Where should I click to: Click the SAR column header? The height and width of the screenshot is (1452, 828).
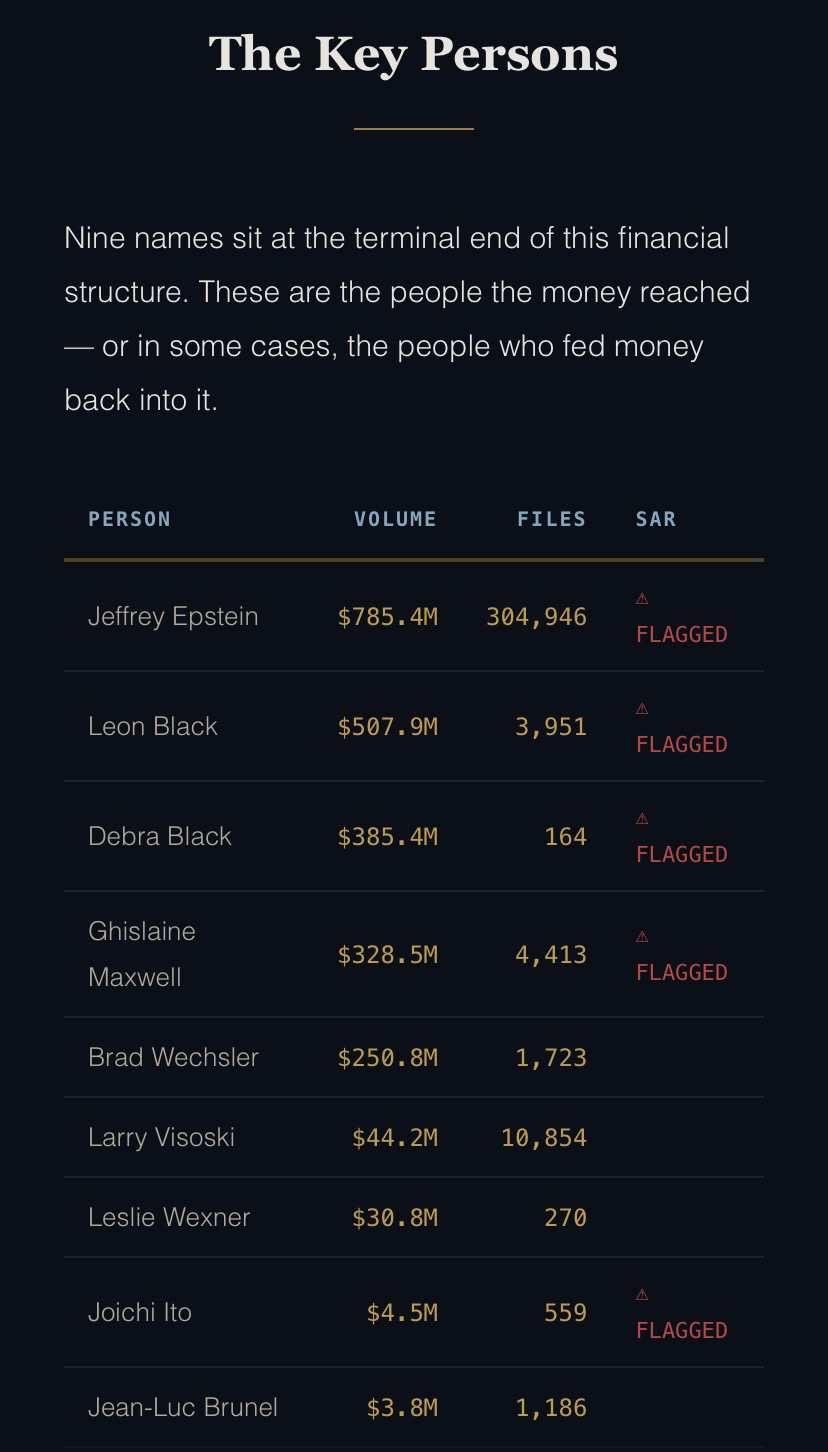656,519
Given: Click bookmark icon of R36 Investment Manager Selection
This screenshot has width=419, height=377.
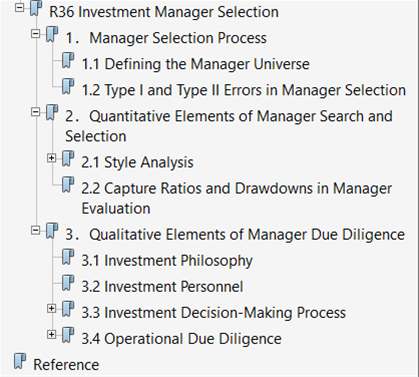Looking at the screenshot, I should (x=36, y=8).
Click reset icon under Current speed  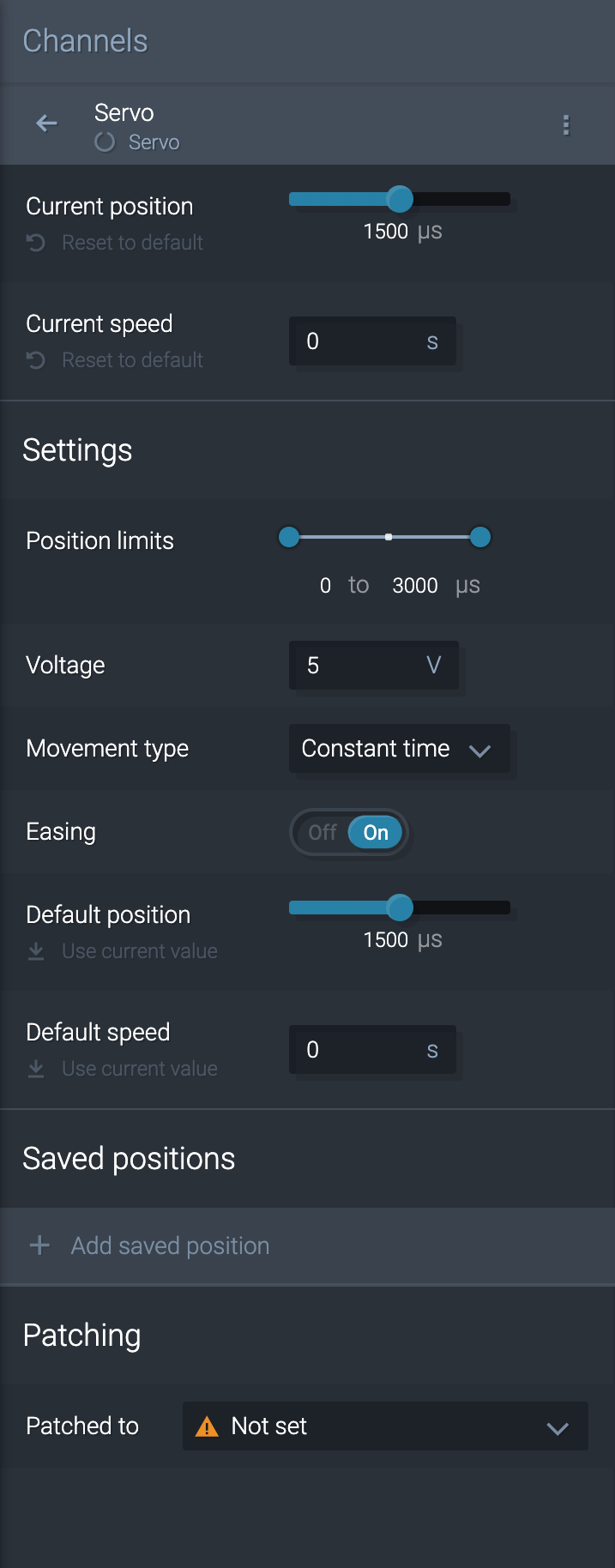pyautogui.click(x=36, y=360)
---
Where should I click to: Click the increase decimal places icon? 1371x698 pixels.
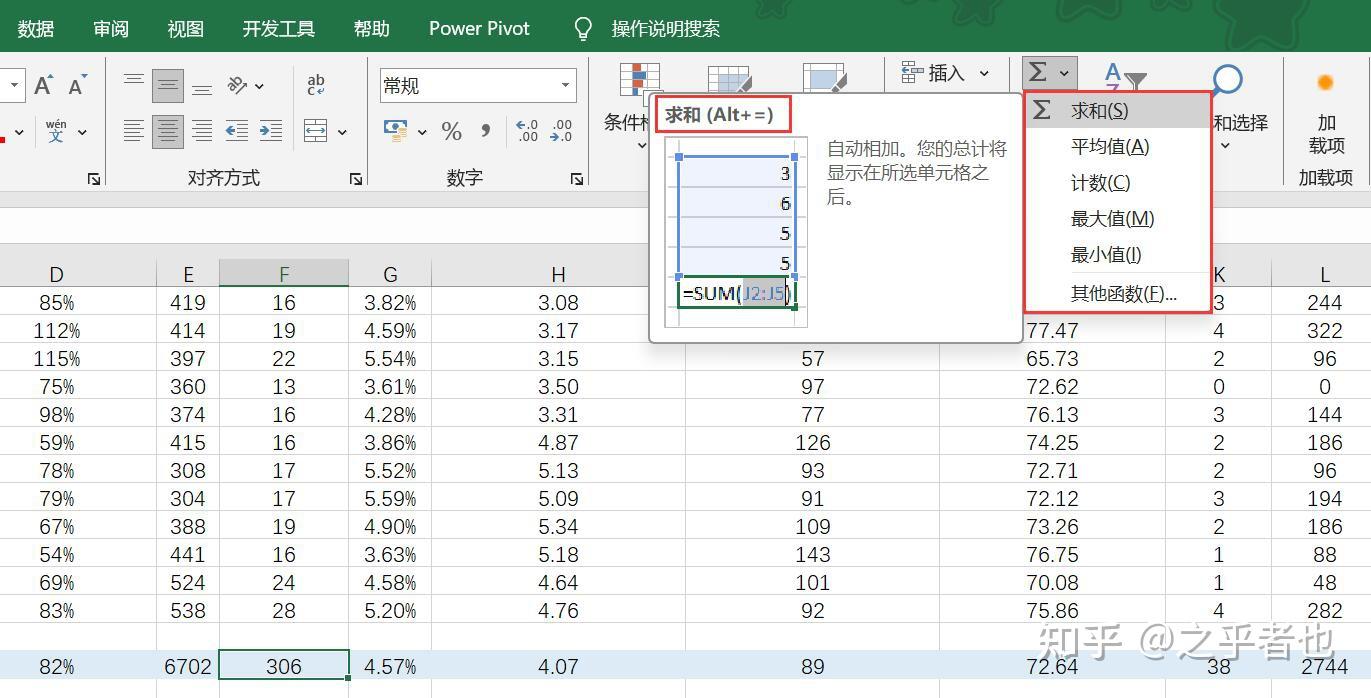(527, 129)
---
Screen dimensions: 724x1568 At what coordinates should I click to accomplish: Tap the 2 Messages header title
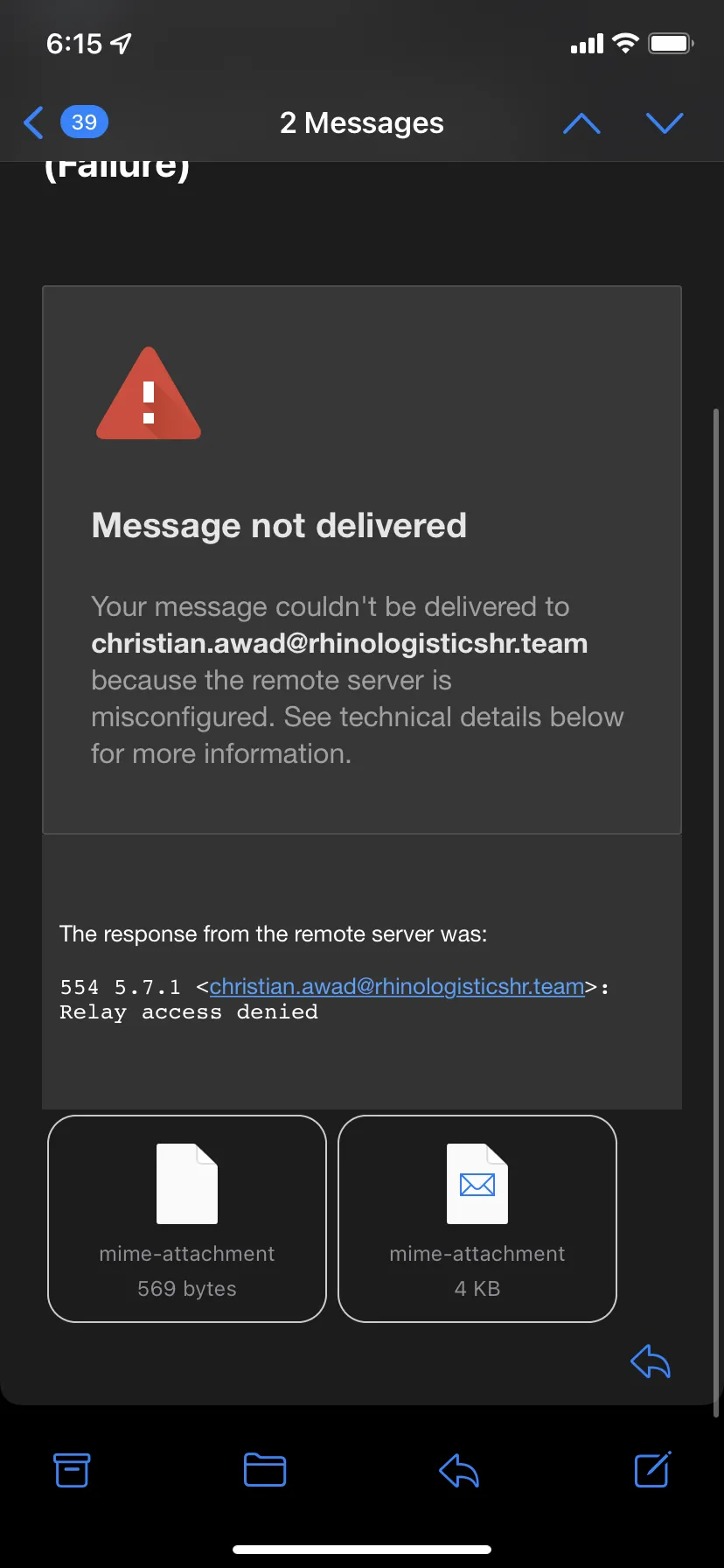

▶ Problem statement
Count the lines in the entries above that contain the string "height", and reply with the number alone.

▶ Written answer
2